- [SUPPLIED MATERIAL]
★ ★ ★ ★ ★ ★ ★
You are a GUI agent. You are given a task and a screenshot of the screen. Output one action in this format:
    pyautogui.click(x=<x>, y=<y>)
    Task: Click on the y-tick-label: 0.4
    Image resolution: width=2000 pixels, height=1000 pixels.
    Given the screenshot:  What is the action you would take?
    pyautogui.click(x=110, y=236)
★ ★ ★ ★ ★ ★ ★
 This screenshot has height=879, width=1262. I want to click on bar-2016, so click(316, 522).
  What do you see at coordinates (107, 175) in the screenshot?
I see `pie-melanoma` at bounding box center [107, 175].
★ ★ ★ ★ ★ ★ ★
- [REQUIREMENT]
Rewrite the lines starting with the line that contains "You are a GUI" and going on through the line that contains "pyautogui.click(x=110, y=236)", with "agent" changed to "assistant" and everything else unchanged. Return only those lines.

- [RESPONSE AREA]
You are a GUI assistant. You are given a task and a screenshot of the screen. Output one action in this format:
    pyautogui.click(x=<x>, y=<y>)
    Task: Click on the y-tick-label: 0.4
    Image resolution: width=2000 pixels, height=1000 pixels.
    Given the screenshot:  What is the action you would take?
    pyautogui.click(x=110, y=236)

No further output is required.